* **TASKS AND EXERCISES**:
1) Retype the passage from the blog post below, starting at "Anyways, tnx for" and ending at "and take care!".
2) In the blog post below, what does the narrator credit with making the kiss a lot less awkward?

* **DOCUMENT**:

#####

It was memorable not because of the obvious reason which is he was Jang Geun Suk, darn it! No, that was not my reason at all. It was because the kiss was the most comfortable kiss I did so far, thanks to him. He was a total gentleman and this is not to say the other actors I shared kisses with before were not. But with the kind of kiss we shared in the CF, I never felt awkward towards him after. It was like kissing someone you have known for a long time. That kind of feeling. It was a deep, intimate kiss. The kind of kiss which would certainly make me blushed if I had it for real. But surprisingly, it didn’t feel awkward to do it with him at all. We had fun doing it. He made it a lot less awkward for me. Thanks to his non-stop talking.


He talks a lot. He loves talking and it is good that I am the type who loves to listen so I just let him do the talking when we were shooting that scene. His jokes and his witty prattle took my mind away from the scene and let me be comfortable with him. I guess that was when I actually started reading him. He talked a lot but he didn’t talk nonsense. His talkative nature, I found out soon enough, was there for a purpose. He talked because he wanted to know more, to befriend me, to make us comfortable with each other. He told me jokes because he wanted to break the ice, to set a friendlier mood. And I appreciated that.


He loved to tease and laugh at himself. He loved to ask questions, poking his nose around the set during breaks, asking the cameraman how to set up this and that, even observing how the make-up artist mix-and-match make-up colors on my face. He was a curious little kid and the big world was his playground, I thought of him then.


A flower boy with a substance. Definitely a beautiful kind of disaster I did not know I had been waiting for to meet.



9 comments:

wengwa said...

OMO! waaaaahhhh.... i so love this Park Shin Hye's side of story. I love the conversation between her and her father, i wish my father would do the same to me hahaha!!! U are such a great writer... ur works is really believable. I love also the way u describe Jang Geun Suk here, i really felt it hehe... can't wait for the part two hope u'll post it soon.

Actually i keep on checking your blog for updates, i'm kinda addicted to ur writing and i envy u for being such a good writer i hope i could do the same :(

Anyways, tnx for the update, my cousins would be happy for this. I printed ur story for them to read coz they are a fan too and they really appreciate ur work (hope it's ok). Great talent u got there! hope u won't get tired of sharing it to us.. again, pls keep it up coz u make us happy and fill our day hehe... God Bless and take care!

Anonymous said...

Oh, thank you for starting PSH's story. Your writing really captivates my interest. This was a nice way to start my day. I cannot wait for part 2. Thank you so much for sharing. Nice to know that you freelance, do you have other works which we can read?

#####

* **RECORD EXTRACTS**:
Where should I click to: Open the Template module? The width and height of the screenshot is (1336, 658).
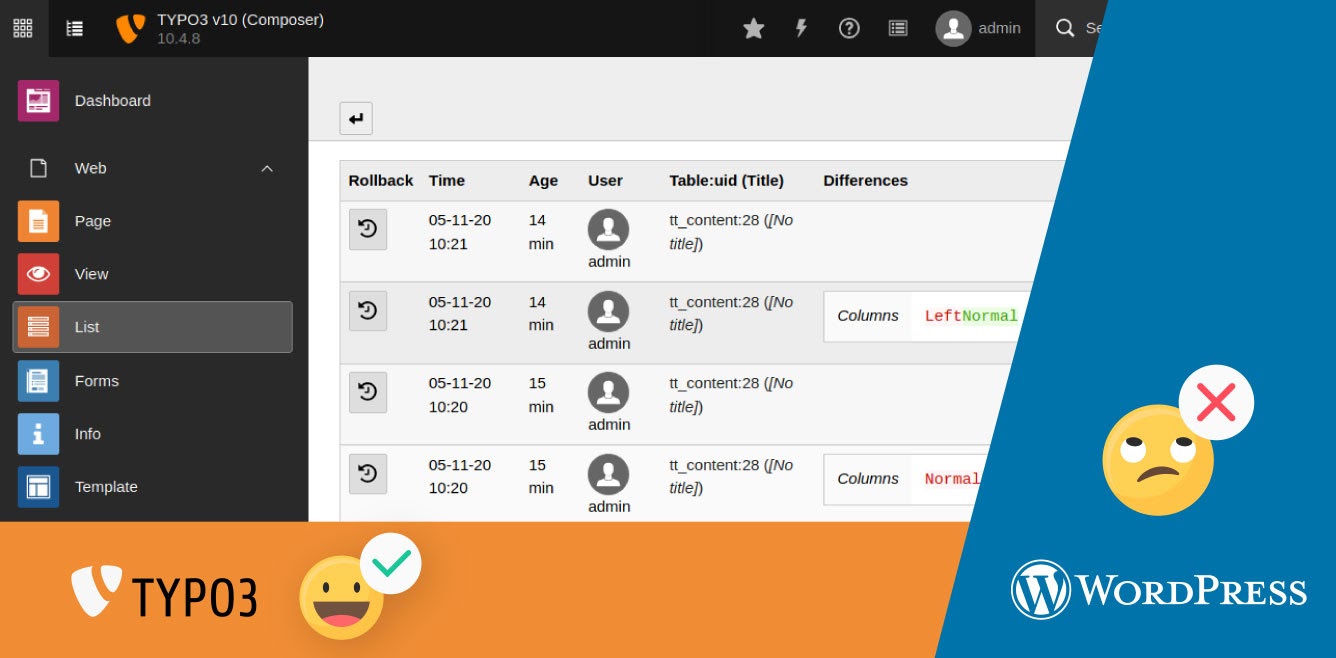click(105, 487)
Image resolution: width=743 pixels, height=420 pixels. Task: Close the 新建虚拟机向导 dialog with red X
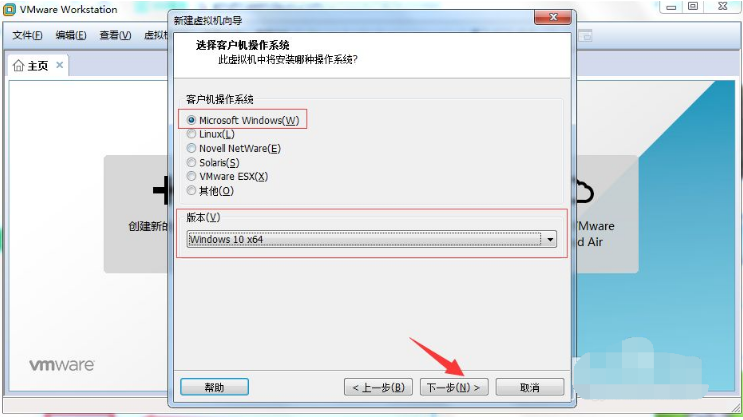point(553,17)
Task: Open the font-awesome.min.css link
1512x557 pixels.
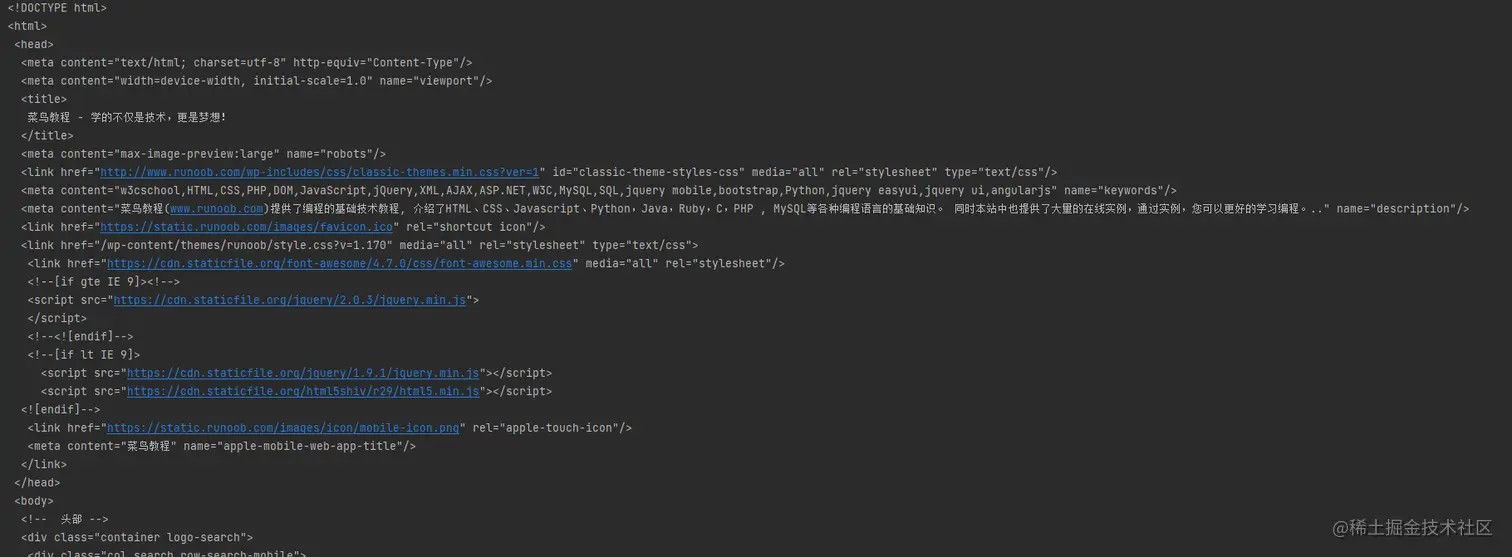Action: (339, 264)
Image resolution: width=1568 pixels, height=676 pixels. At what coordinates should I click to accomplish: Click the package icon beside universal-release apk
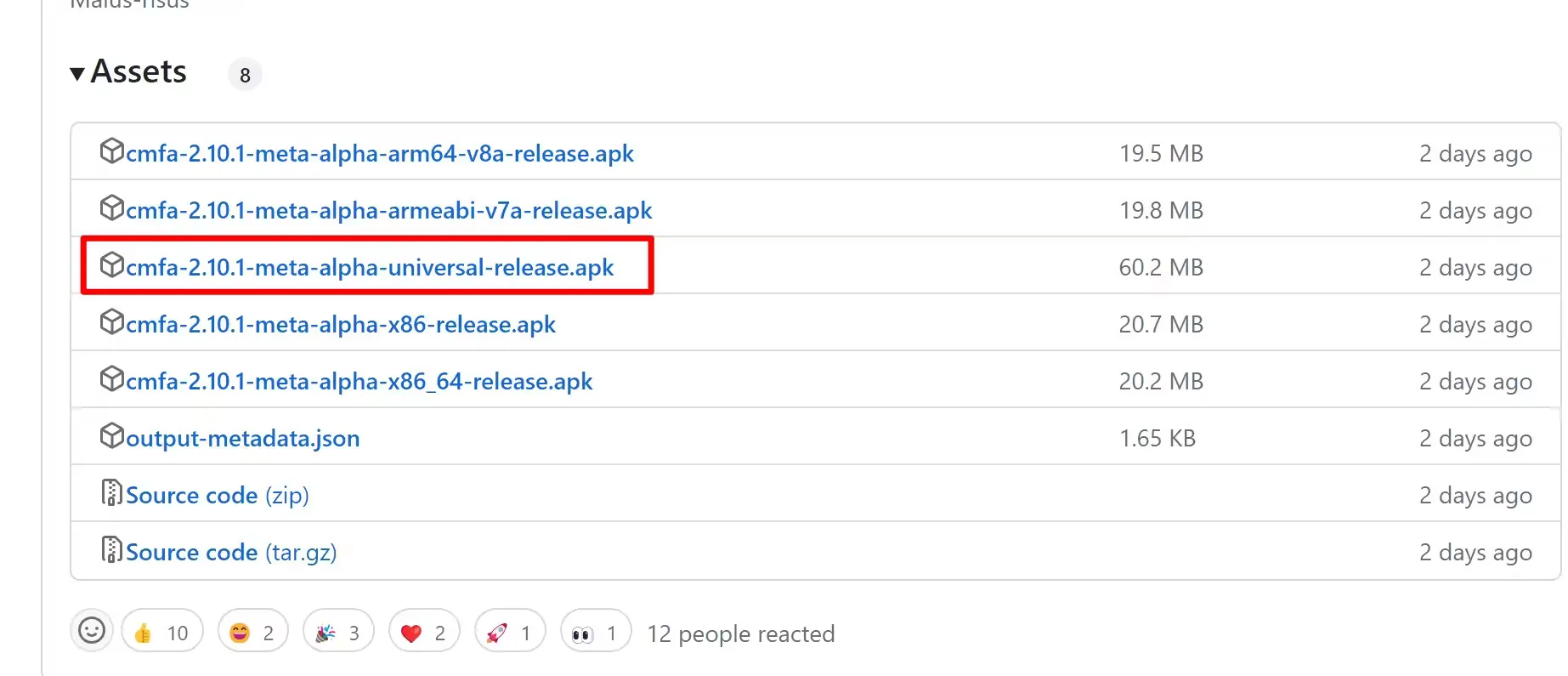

#####

* **ANSWERS IN ORDER**:
1)
Anyways, tnx for the update, my cousins would be happy for this. I printed ur story for them to read coz they are a fan too and they really appreciate ur work (hope it's ok). Great talent u got there! hope u won't get tired of sharing it to us.. again, pls keep it up coz u make us happy and fill our day hehe... God Bless and take care!

2) His non-stop talking.